Follow the presentations (above) with an interactive discussion to explore issues and ideas on moving forward with The Open Group approach to certification in this area.
Provide an overview of the technical aspect of the MILS standardization effort to increase awareness of approach and milestones for this effort, so participants can report back to their companies on the significant progress and hopefully gain even further commit to participate in the MILS API working group.
Participation in the afternoon Cloud Working Group sessions to explore how real-time issues of high assurance and dependability are being addressed in the Cloud.
Summary
This was a great session with valuable give-and-take from all those in the room. The session started off with Rance DeLong, from LynuxWorks and Chair of the MILS API Working Group, who provided a good look at the value and benefit of the MILS architectural approach and why The Open Group approach to evaluation and certification of MILS technology was timely and necessary. Olaf Tettero, from BrightSight, added to the landscape by offering excellent insight into the structure, the policies, and the politics of the Common Criteria Community.

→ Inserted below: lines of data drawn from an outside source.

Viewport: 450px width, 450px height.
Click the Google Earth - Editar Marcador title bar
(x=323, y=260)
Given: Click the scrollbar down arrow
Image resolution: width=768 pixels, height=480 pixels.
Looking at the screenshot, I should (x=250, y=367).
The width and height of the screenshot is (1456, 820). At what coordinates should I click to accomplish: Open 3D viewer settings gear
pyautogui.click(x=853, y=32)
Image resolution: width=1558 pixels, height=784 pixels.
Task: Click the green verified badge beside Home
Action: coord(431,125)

The interactive discussion that ensued was very engaging and valuable. The lively give-and-take lead to the identification of important business, political, and technical issues that, if addressed properly, will increase the chances of a successful implementation and global adoption of The Open Group proposal for Independent Evaluation and Certification Scheme for MILS Components and Systems.
Outputs
The participants walked away with a much better understanding of the issues and the significant potential for The Open Group proposed approach. By the end of the session the participants also had a very good appreciation of each other’s subject matter expertise in this area, and strengthened their relationships to work together on the business and technical development of the proposal.

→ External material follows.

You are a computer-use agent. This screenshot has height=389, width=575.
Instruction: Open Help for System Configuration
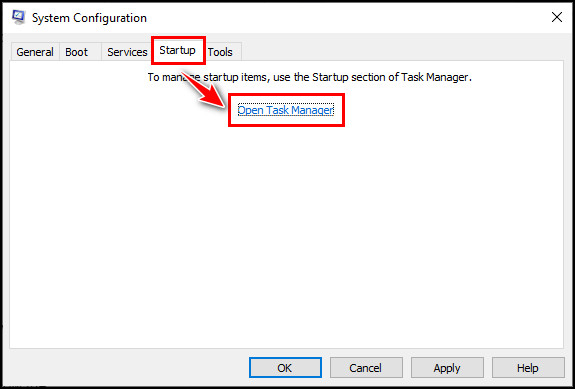click(x=528, y=368)
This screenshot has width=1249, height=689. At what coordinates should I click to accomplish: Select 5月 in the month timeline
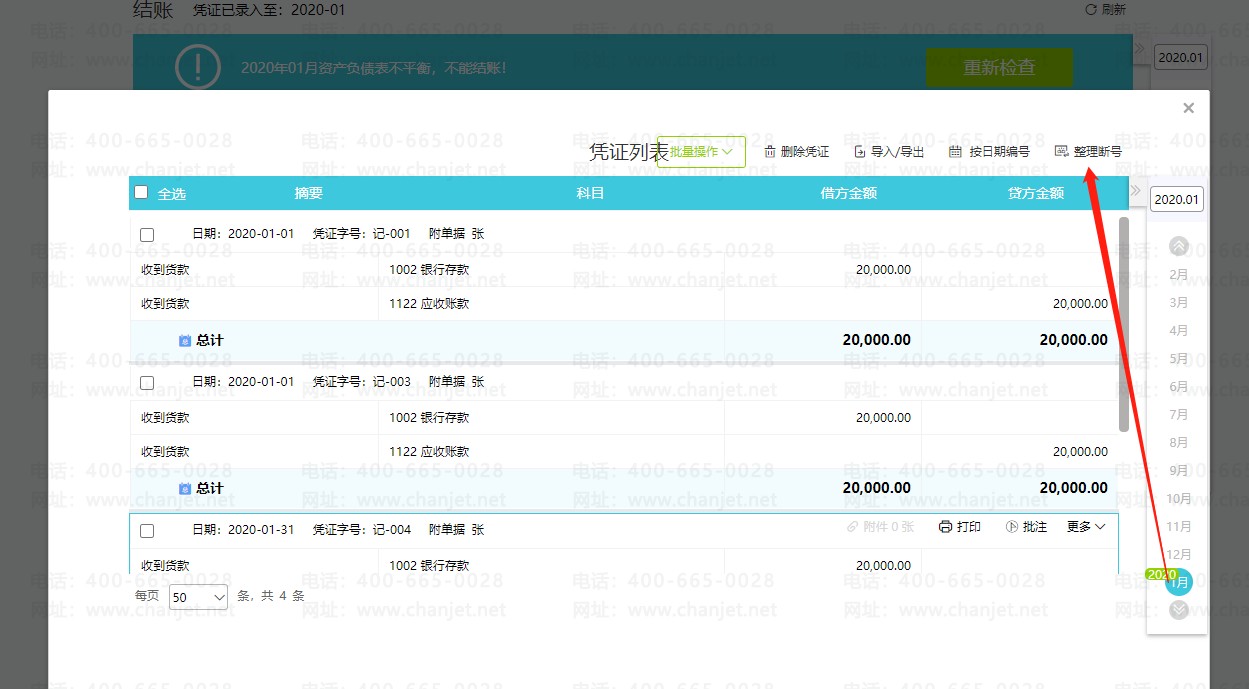tap(1178, 358)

With respect to the MILS APIs, the group increased their understanding from a technical perspective, and better understood the essence and value of the MILS approach to high assurance solutions. They also felt there was a good chance of getting their companies more involved in the MILS API Working Group.
Next Steps
The next steps are to refine and distribute The Open Group proposal more broadly and to produce a business development plan to address some of the major issues that were identified in this session. And to utilize the global business relationships that were formed during this meeting to help define and vet the plan as it progresses.
Continue the periodic/monthly web conferences of the MILS API Working Group to achieve the standardization milestones on schedule.